What’s the Best Insurance Coverage for Your Practice?
All medical practices carry insurance policies to protect them against risk. Foremost among these in many physicians’ minds is medical malpractice insurance coverage. While important, this isn’t the only insurance you need to protect your practice. It’s key to assess where your practice lacks coverage — and whether your current coverage is worth the price.
What You Should Have
Every practice should carry policies that cover general liability — for equipment, furnishings, autos and so forth. In addition, your practice should have insurance policies for nonowned auto, workers’ compensation and bond for ERISA fiduciary liability. It’s important to carry employment practices liability insurance to cover management decisions related to employees, and you’ll need policies for directors and officers’ liability to cover decisions by board members. Last, but not least, your practice should carry professional liability insurance for various forms of medical malpractice.
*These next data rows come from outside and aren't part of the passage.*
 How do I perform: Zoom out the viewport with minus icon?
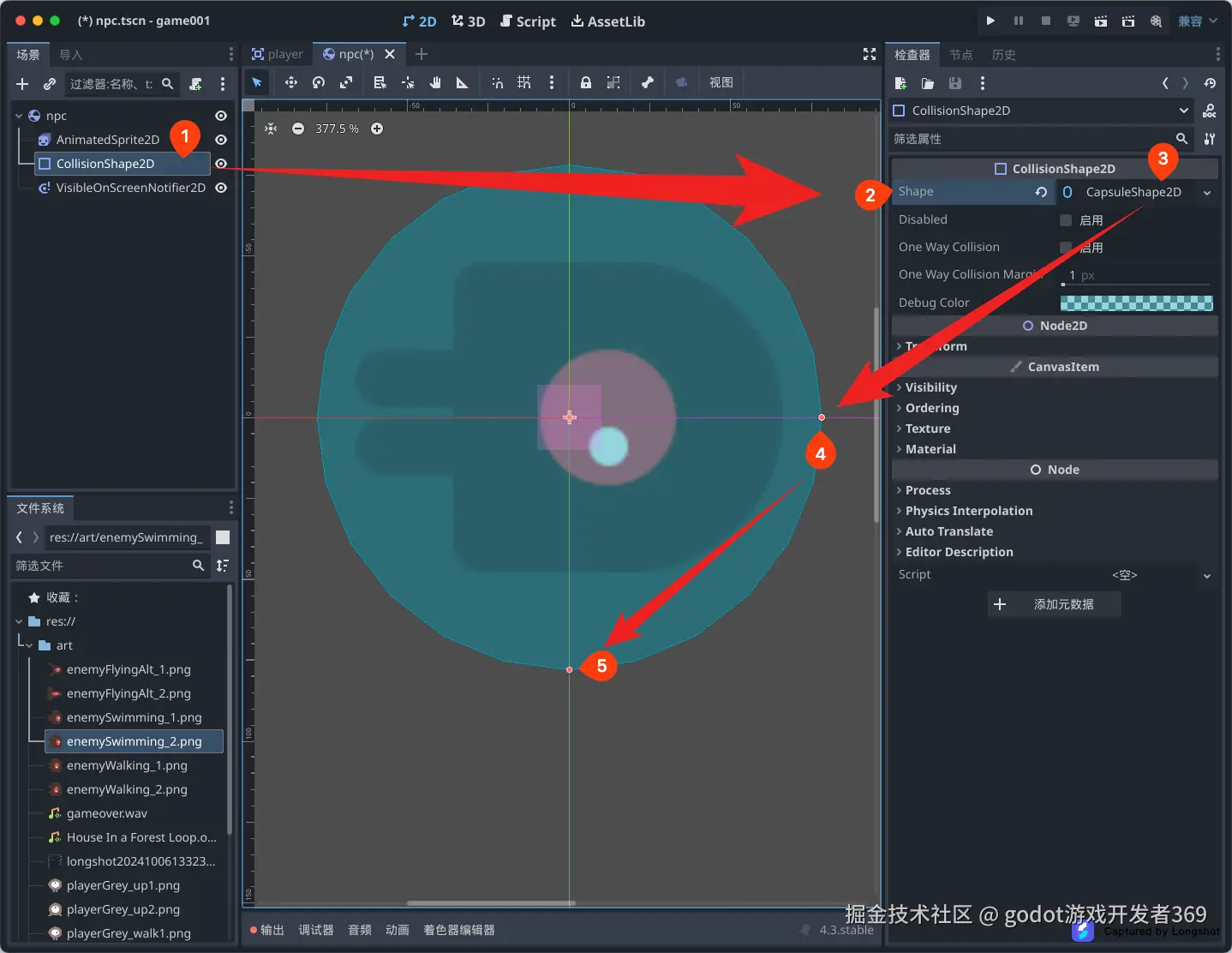point(298,129)
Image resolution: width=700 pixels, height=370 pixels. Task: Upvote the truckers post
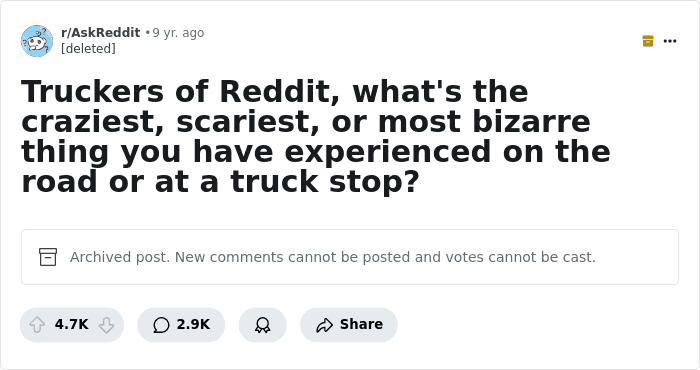tap(37, 325)
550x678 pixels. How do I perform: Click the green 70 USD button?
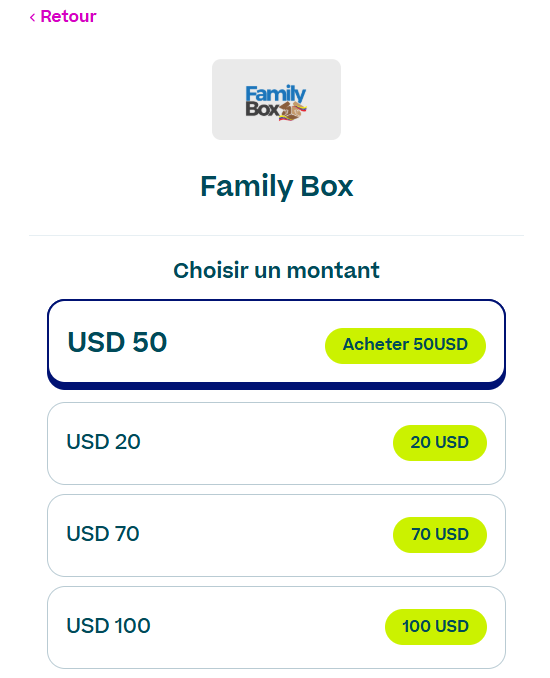(x=440, y=534)
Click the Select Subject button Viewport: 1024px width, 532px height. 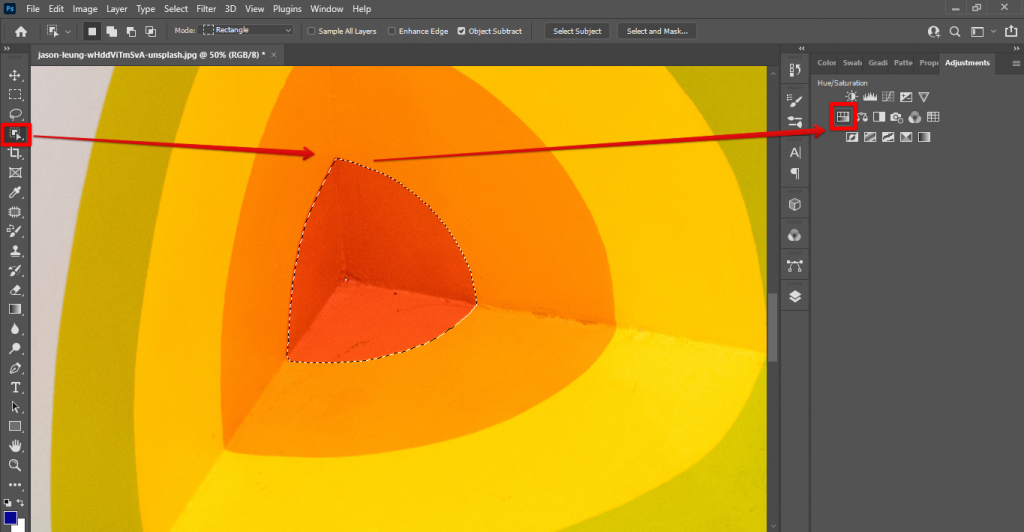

You also may want to consider other coverage, including:
- Life insurance for your key officers or as an employee benefit,
- Long-term care,
- Short- and long-term disability,
- Privacy violations coverage, and
- Umbrella insurance for both personal injury and property damage.
Whether you choose one or all, each of the above is designed to protect your practice — and its key physicians.
First, take inventory of current coverage, and compare your desired coverage with the list above. Identify where your practice has too much, or too little, protection.
Ask yourself: What are the policy deductibles? What share of a claim would the practice be willing to pay? Do current policy limits fit the potential for loss? Are policies keeping up with the practice’s evolving technologies? Last, do any policies have overlapping coverage for the same risk?
Prepare a Matrix
Once you understand the coverage you have, work with your financial consultant to prepare a matrix of coverage tailored to your practice’s current and future needs and its owners’ wants. Pay special attention to what’s essential for the practice, what’s required by law or contract, and what should be offered as a benefit to employees or owners.
Describe what’s covered by each policy, the term of coverage, dollar limits and deductibles, and current carriers and potential alternatives.
Evaluate the Most Cost-Effective Coverage
With an idea of the protection needed, solicit bids from highly rated insurance carriers. Evaluate the bids that offer the most cost-effective coverage.
If your practice can’t afford the entire package of policies at one time, rank them according to the level of risk that they manage. Then, purchase the highest priority packages first and other types of policies as you can afford them.
It’s easy to put insurance coverage on the back burner, allowing it to lapse or become outdated. Although this might not appear dangerous, a lapsed policy can cause severe damage in the event a claim isn’t covered. Don’t take the risk of losing your practice because your insurance policies haven’t evolved with your business. Cover all the bases — assess your practice’s insurance needs with the help of a financial consultant on an ongoing basis and make adjustments as needed.